Igualmente sério, é que desde o término das
eleições de 2022 e especialmente após a posse do novo presidente da República,
não mais se falou nem se escreveu no país sobre a corrupção, problema histórico
da nação. A repentina ausência desse tema no debate nacional leva a população a
pensar – e a acreditar – que não houve corrupção no passado recente e que a
Operação Lava-Jato foi uma farsa, apesar das provas que obteve e dos bilhões
devolvidos aos cofres públicos por muitas empreiteiras investigadas, em que
pesem as falhas processuais que levaram à anulação de sentenças e a retomada
dos processos a partir da fase inicial e que ainda podem resultar, no futuro,
em condenações dos envolvidos
Esses desdobramentos – indevidamente exibidos como
atestado de inocência de muitos dos políticos e empresários denunciados e
julgados – não autoriza ninguém a afirmar que não houve corrupção e que esse
problema ético e moral não existe mais no Brasil. Valores bilionários foram
subtraídos dos cofres públicos e, consequentemente, do bem-estar da população
em razão da redução dos recursos que poderiam ser investidos em saúde,
educação, habitação e segurança. Tudo comprovado em inquéritos e com sentenças
de condenação proferidas por juízes e ministros de cortes superiores, em
decisões monocráticas e colegiados.
Superfaturamento de obras públicas e contratos de
serviços obtidos por meio do pagamento de propina a agentes públicos, além de
malas de dinheiro apreendidas não foram objeto de ficção. Muitas das práticas
corruptas foram confessadas pelos envolvidos.
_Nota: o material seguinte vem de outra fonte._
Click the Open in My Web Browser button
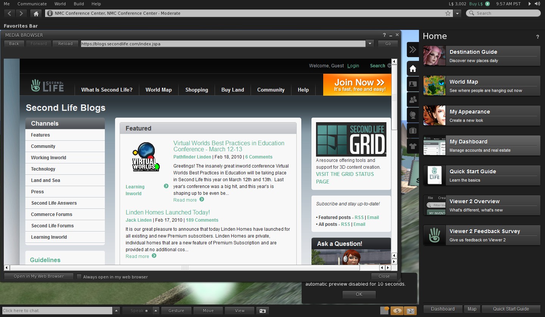 pos(39,276)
É lamentável que, mesmo após o escândalo que escancarou para o mundo o nível de
corrupção no Brasil, nada foi feito do ponto de vista legal para coibir essa
prática. Nenhuma mudança legislativa se concretizou nesse sentido. Pelo
contrário, houve o afrouxamento da Lei da Improbidade Administrativa, o que
está levando à absolvição de um número considerável de políticos flagrados na
malversação dos recursos públicos.
O mal persiste e custa caro ao Brasil. Estudo realizado anos atrás pela
Federação das Indústrias do Estado de São Paulo (FIESP) apontou que a corrupção
corrói 2,3% do PIB nacional, ou seja, cerca de R$ 227 bilhões por ano.
Esse montante seria suficiente para financiar a construção de 1,2 milhão de
residências do programa Minha Casa Minha Vida, possibilitando zerar o déficit
habitacional no país em apenas cinco anos.
Acabar com a corrupção é utopia. Entretanto, é perfeitamente possível reduzir
substancialmente essa prática com medidas efetivas de controle e punição. O
silêncio sobre o assunto em nada contribui nesse sentido. Somente alimenta na
população a sensação de impunidade e o senso comum de que o crime compensa,
além de ser entendido como uma espécie de autorização para a prática da
corrupção seguir em frente, sem obstáculos.
É preciso uma mobilização urgente em busca do resgate ético e moral no país, antes que seja tarde demais e, os danos, irreversíveis.
Samuel Hanan - engenheiro com especialização nas áreas de macroeconomia, administração de empresas e finanças, empresário, e foi vice-governador do Amazonas (1999-2002). Autor dos livros “Brasil, um país à deriva” e “Caminhos para um país sem rumo”.